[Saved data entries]
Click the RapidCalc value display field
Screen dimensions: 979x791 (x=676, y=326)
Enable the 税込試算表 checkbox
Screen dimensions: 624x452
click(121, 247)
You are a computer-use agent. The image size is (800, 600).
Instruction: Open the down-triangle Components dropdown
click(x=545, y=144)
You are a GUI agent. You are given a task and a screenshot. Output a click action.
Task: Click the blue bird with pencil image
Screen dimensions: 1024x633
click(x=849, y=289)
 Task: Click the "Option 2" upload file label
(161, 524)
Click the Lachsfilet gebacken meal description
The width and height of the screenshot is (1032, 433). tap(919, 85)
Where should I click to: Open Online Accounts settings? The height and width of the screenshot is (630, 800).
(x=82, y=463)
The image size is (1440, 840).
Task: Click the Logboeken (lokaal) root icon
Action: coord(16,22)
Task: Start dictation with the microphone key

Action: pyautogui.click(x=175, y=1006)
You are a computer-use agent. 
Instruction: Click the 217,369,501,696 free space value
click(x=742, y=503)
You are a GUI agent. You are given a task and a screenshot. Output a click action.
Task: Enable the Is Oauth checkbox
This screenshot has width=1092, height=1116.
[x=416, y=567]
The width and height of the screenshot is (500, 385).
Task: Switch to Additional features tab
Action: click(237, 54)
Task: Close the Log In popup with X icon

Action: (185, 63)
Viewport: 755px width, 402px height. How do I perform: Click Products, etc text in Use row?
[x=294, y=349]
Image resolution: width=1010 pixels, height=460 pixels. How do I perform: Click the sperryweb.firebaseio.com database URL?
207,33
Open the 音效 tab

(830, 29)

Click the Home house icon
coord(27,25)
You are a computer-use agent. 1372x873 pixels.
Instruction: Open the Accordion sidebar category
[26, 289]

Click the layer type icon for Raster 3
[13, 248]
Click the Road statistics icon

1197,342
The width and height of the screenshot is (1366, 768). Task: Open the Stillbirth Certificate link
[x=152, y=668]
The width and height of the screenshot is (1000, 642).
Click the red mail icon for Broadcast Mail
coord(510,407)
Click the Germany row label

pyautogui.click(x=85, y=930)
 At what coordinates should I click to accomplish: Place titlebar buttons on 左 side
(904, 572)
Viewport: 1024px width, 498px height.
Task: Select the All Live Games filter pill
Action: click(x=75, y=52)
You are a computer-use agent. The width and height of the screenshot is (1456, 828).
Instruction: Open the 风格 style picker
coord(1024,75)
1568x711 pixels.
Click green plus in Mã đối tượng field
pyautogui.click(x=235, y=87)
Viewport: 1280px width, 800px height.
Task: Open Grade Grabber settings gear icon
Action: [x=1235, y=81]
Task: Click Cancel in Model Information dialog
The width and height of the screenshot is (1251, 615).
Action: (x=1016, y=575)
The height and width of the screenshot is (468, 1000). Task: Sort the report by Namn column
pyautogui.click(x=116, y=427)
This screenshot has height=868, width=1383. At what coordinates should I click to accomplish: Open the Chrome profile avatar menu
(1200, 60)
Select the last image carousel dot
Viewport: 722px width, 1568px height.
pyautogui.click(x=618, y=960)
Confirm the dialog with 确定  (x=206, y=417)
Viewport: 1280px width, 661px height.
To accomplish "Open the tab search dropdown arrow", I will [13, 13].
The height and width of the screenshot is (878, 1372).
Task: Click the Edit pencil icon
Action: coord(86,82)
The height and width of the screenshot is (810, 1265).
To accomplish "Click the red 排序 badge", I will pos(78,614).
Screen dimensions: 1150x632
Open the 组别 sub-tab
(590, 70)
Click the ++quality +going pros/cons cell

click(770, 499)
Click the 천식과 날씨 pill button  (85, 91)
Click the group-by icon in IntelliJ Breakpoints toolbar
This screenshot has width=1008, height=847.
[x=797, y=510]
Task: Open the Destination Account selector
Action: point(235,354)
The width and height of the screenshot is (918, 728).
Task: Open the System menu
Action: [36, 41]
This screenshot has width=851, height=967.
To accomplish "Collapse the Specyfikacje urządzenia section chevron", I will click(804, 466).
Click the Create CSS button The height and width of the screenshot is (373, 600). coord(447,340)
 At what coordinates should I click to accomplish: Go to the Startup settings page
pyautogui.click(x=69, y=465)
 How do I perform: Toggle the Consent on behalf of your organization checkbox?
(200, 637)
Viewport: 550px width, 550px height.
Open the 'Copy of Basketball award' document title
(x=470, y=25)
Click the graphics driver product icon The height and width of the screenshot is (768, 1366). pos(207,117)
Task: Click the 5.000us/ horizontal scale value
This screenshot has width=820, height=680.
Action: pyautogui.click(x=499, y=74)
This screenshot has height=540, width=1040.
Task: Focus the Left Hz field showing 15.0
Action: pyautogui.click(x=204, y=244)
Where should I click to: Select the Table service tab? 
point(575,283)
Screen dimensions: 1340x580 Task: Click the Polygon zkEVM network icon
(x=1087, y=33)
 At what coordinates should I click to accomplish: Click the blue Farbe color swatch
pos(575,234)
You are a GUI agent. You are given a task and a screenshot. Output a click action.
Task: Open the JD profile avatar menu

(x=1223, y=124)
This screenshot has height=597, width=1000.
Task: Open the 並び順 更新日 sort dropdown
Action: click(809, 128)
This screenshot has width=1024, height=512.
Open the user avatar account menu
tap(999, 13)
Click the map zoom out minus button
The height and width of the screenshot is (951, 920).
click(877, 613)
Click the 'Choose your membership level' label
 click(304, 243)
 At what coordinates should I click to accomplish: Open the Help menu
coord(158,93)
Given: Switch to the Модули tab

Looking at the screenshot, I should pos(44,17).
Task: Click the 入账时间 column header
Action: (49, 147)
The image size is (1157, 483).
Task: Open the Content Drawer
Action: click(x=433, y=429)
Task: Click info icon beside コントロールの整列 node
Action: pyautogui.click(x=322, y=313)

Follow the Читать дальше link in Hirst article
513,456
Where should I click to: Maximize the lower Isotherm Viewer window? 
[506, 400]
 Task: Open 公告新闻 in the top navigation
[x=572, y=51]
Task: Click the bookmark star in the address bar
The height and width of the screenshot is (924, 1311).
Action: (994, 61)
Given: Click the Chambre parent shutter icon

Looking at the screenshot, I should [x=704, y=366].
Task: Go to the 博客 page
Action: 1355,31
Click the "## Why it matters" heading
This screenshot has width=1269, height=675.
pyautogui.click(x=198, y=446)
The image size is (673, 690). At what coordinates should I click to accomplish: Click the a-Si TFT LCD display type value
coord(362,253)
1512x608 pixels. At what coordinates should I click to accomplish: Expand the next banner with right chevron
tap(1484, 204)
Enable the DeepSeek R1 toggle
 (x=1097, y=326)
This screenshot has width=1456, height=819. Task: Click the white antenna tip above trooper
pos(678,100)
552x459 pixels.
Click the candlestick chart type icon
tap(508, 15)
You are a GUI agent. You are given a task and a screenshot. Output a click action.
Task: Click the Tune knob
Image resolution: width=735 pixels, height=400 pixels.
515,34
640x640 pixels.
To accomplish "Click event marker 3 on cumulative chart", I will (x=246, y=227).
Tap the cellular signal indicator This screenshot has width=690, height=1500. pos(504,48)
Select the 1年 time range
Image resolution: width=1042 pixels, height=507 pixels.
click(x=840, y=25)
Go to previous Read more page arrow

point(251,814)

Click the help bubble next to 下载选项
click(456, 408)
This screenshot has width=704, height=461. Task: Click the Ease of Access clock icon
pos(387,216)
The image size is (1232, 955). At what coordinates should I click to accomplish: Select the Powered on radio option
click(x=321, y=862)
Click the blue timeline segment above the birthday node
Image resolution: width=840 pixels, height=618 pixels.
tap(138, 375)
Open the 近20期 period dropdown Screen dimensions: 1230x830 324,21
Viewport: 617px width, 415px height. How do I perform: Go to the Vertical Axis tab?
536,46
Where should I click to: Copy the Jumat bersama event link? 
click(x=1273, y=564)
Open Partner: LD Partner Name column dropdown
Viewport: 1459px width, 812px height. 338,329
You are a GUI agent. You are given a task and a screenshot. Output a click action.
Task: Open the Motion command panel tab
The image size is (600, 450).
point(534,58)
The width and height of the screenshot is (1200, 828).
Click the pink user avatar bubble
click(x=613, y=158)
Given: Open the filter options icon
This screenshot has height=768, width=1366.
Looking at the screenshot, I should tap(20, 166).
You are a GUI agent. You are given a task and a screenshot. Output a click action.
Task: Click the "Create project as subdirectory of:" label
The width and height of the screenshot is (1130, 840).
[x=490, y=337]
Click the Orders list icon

### Assignment
Write out again, exactly, the lines from the start of the entries up to and including the one with "The width and height of the screenshot is (1000, 642).". Nothing else belongs in the reply.

### Exercise response
Click the RapidCalc value display field
Screen dimensions: 979x791 (x=676, y=326)
Enable the 税込試算表 checkbox
Screen dimensions: 624x452
click(121, 247)
You are a computer-use agent. The image size is (800, 600).
Instruction: Open the down-triangle Components dropdown
click(x=545, y=144)
You are a GUI agent. You are given a task and a screenshot. Output a click action.
Task: Click the blue bird with pencil image
Screen dimensions: 1024x633
click(x=849, y=289)
 Task: Click the "Option 2" upload file label
(161, 524)
Click the Lachsfilet gebacken meal description
The width and height of the screenshot is (1032, 433). tap(919, 85)
Where should I click to: Open Online Accounts settings? The height and width of the screenshot is (630, 800).
(x=82, y=463)
The image size is (1440, 840).
Task: Click the Logboeken (lokaal) root icon
Action: coord(16,22)
Task: Start dictation with the microphone key

Action: pyautogui.click(x=175, y=1006)
You are a computer-use agent. 
Instruction: Click the 217,369,501,696 free space value
click(x=742, y=503)
You are a GUI agent. You are given a task and a screenshot. Output a click action.
Task: Enable the Is Oauth checkbox
This screenshot has width=1092, height=1116.
[x=416, y=567]
The width and height of the screenshot is (500, 385).
Task: Switch to Additional features tab
Action: click(237, 54)
Task: Close the Log In popup with X icon

Action: (185, 63)
Viewport: 755px width, 402px height. How do I perform: Click Products, etc text in Use row?
[x=294, y=349]
Image resolution: width=1010 pixels, height=460 pixels. How do I perform: Click the sperryweb.firebaseio.com database URL?
207,33
Open the 音效 tab

(830, 29)

Click the Home house icon
coord(27,25)
You are a computer-use agent. 1372x873 pixels.
Instruction: Open the Accordion sidebar category
[26, 289]

Click the layer type icon for Raster 3
[13, 248]
Click the Road statistics icon

1197,342
The width and height of the screenshot is (1366, 768). Task: Open the Stillbirth Certificate link
[x=152, y=668]
The width and height of the screenshot is (1000, 642).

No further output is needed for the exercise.